▸ Data listing
_ _ _ _ _

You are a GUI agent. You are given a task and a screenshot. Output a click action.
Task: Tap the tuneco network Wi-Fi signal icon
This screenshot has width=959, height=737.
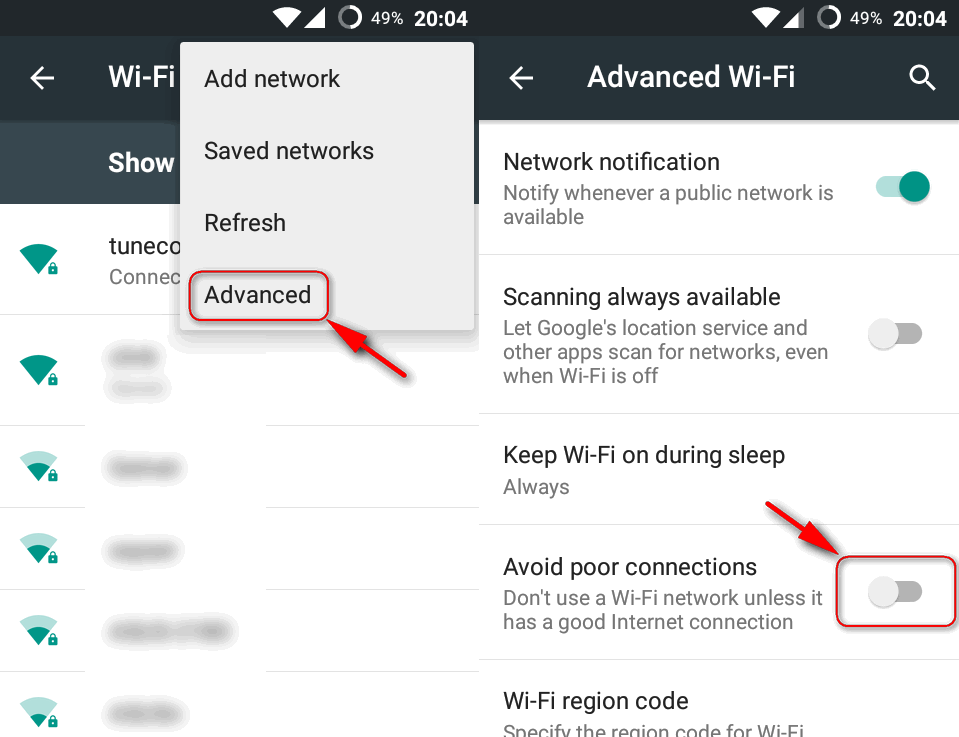pyautogui.click(x=39, y=259)
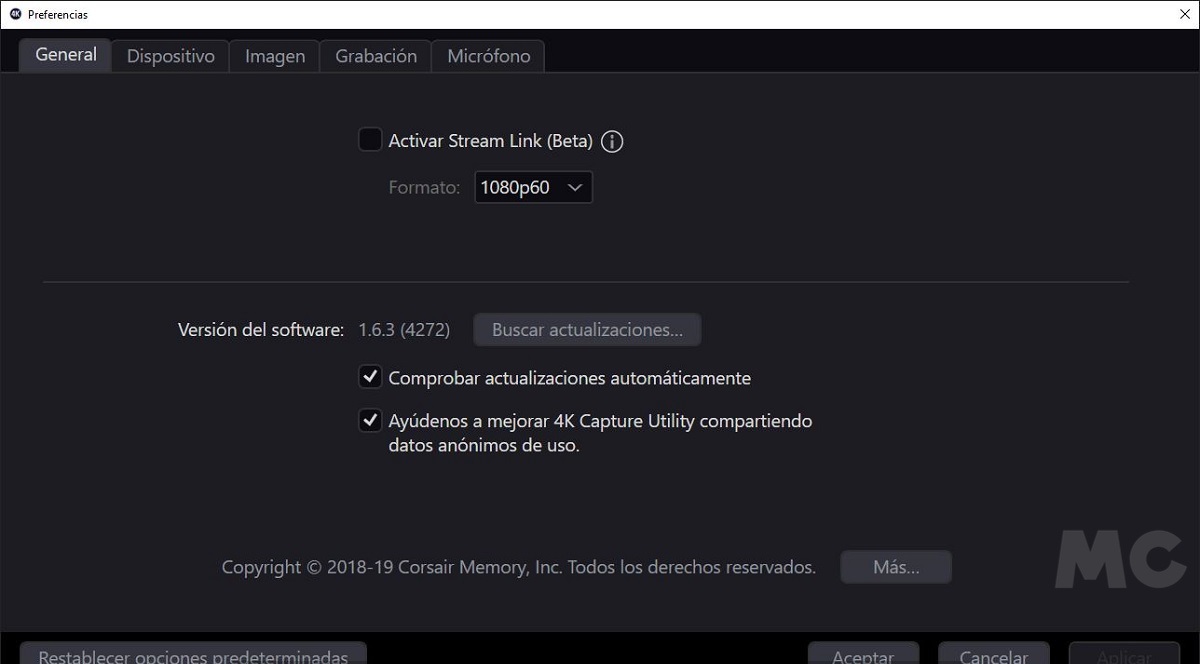Viewport: 1200px width, 664px height.
Task: Click the 4K Capture Utility title bar icon
Action: click(x=15, y=14)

_ _ _ _ _

▸ What the task asks
Count the lines of the data listing above that contain the string "icon", matching case exactly, and reply with only the number.

▸ Result for this task
2